Do Consumers Trust Their Financial Services Provider?

Consumers Distrust Financial Services

The answer may surprise you.

A study released by Market Strategies International found that 31 percent of American households feel stuck in a relationship with one or more financial services companies they distrust.

“The fact that so many consumers are working with a financial services institution they don’t trust has significant financial implications,” Jeremy Bowler, SVP of Financial Services at Market Strategies, said in a statement. “It creates greater opportunity for disruptive change, and with financial technology solutions rapidly emerging, this is a pool of consumers who are ripe for the picking.”’

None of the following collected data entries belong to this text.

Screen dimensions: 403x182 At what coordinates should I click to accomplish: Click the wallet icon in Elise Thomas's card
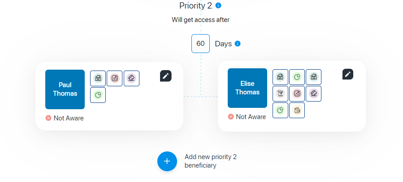coord(297,111)

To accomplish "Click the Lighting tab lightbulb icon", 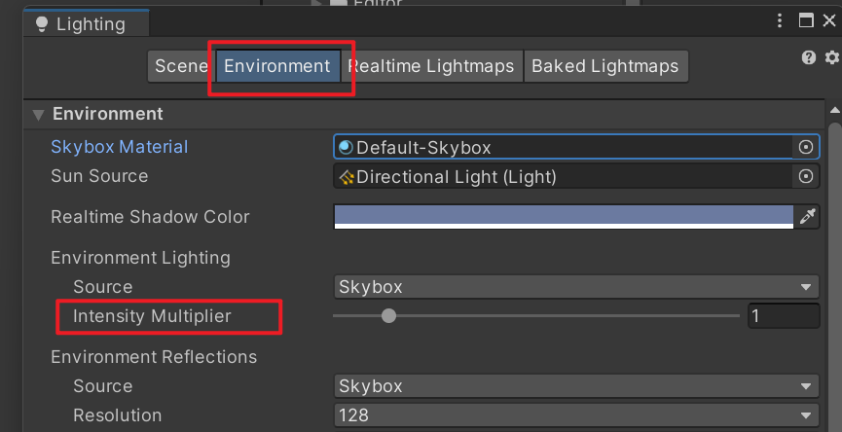I will point(41,23).
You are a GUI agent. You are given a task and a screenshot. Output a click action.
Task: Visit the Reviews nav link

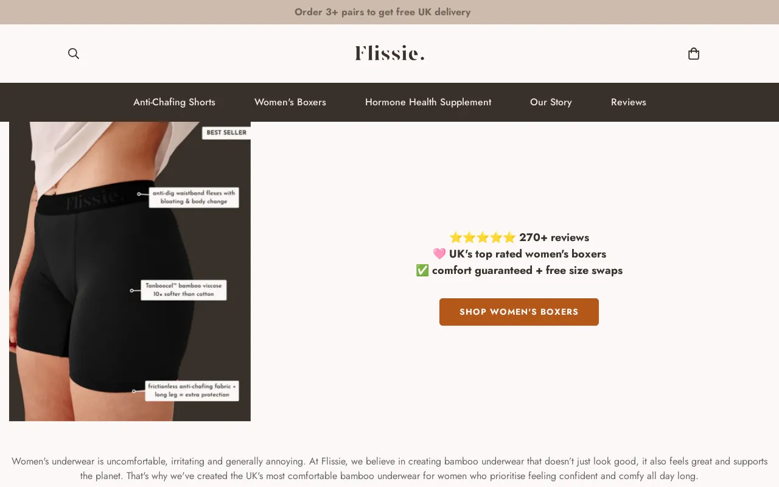629,102
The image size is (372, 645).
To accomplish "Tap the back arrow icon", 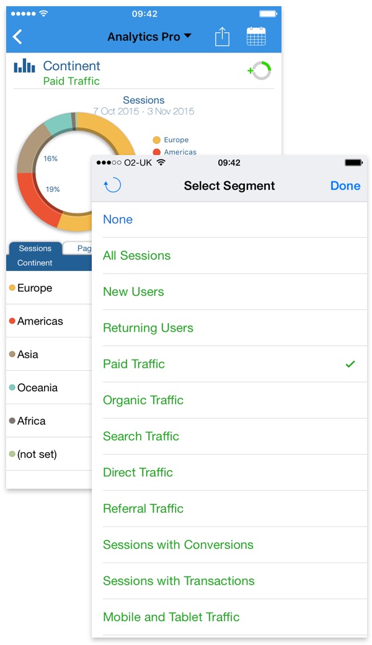I will (18, 37).
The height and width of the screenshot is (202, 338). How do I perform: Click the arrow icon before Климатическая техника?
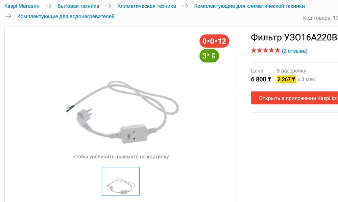108,6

The study sought to gain insight into how trust varies across a variety of financial services product categories, including banking, credit cards, home mortgage, investment services, auto, home and life insurance.

Though only 12 percent of customers indicated they distrust their bank, roughly 24 percent of all homeowners claim to distrust their mortgage lender, showing the proportion of customers who feel they cannot trust their current financial services provider varies by category.

For many of these providers, a lack of trust from their customers can result in big hits to their profitability.

The survey results show that in many cases distrusters are significantly more likely to dissuade friends and colleagues from doing business with the company, which is critical because personal recommendations are typically seen as one of the most trusted sources people use when shopping for a new bank, insurer or investment firm.

But there are a number factors that can influence a customer’s level of trust.

These include service consistency and quality, such as customer-perceived service failures and a company that never communicates with its clients except to send a bill or renewal notice.

“Among auto insurance customers, those who recall receiving even just one non-bill related communication are, on average, 12 percentage points more likely to be very trusting than those recalling no such interaction with their carrier,” added Bowler. “A similar pattern exists for banking, life insurance, mortgage lending, credit cards and even investment firms. Meeting expectations is just part of the trust equation. Consistency is the true catalyst; few people are going to buy a car, wristwatch or door lock that only meets expectations most of the time.”